Ramaswamy, K. Ramaswamy, K. Bharucha S.P. (J) Mukherjee M.K. (J)

CITATION: 1995 SCC (1) 198 JT 1995 (1) 223 1994 SCALE (4)676




1.This appeal by special leave arises against the judgment and decree of the Delhi High Court in RFA No. 59 of 1978 dated 26-2-1979. The plaintiff appellant filed the suit for declaration that she is the absolute owner and is in possession of the house bearing old Municipal No. 5925 and new Municipal No. 4477, Ward No. XI, situated at Plot No. 7/18, Darya Ganj, Delhi. She claimed to have purchased the property from one Kaushalya Devi under a sale deed dated 11- 5-1946 registered on 29-5-1946 and thereby she is said to be the owner. Shri Ratti Ram had no right title or interest to alienate the property by the sale deed dated 29-1-1947 which was said to have been executed to stifle the prosecution intended to be lodged against him. The trial court dismissed the suit. On appeal, the High Court confirmed it.

2.The question is whether the suit is within limitation. In the evidence, it was admitted that she had knowledge of the execution and registration of the sale deed on 29-1-1947.

Initially a suit was filed in 1959 but was dismissed as withdrawn with liberty to file fresh suit. Admittedly, the present suit was filed on 30-7-1966. The question, therefore, is whether the suit is within limitation.
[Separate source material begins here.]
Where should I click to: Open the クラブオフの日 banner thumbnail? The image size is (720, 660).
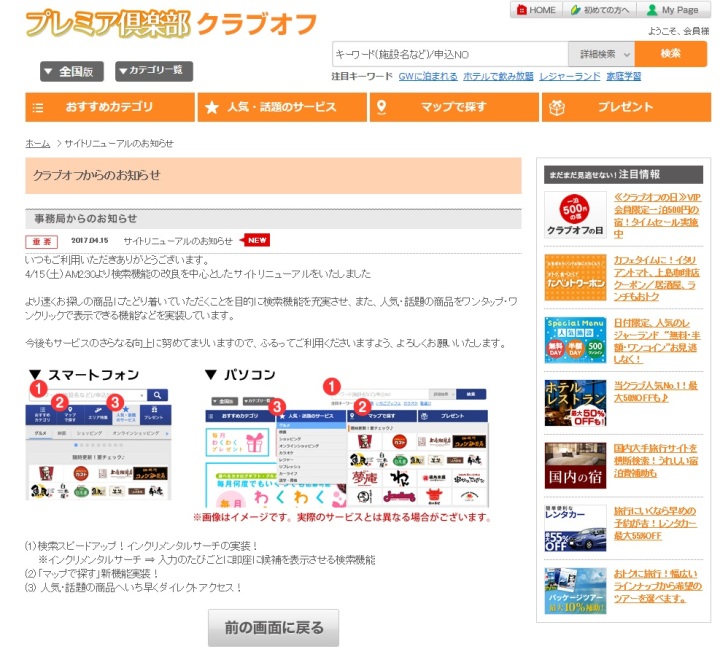[x=575, y=216]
Article 59 of the Schedule to the Limitation Act, 1963, relied on by the appellant herself, postulates that to cancel or set aside an instrument or decree or for the rescission of a contract, the limitation is three years and it begins to run when the plaintiff entitles to have the instrument or the decree cancelled or set aside or when the contract rescinded first became known to him. As seen, when the appellant had knowledge of it on 29-1-1949 itself the limitation began to run from that date and the three years' limitation has hopelessly been barred on the date when the suit was filed. It is contended by Shri VM. Tarkunde, learned Senior Counsel for the appellant, that the counsel in the trial court was not right in relying upon Article 59.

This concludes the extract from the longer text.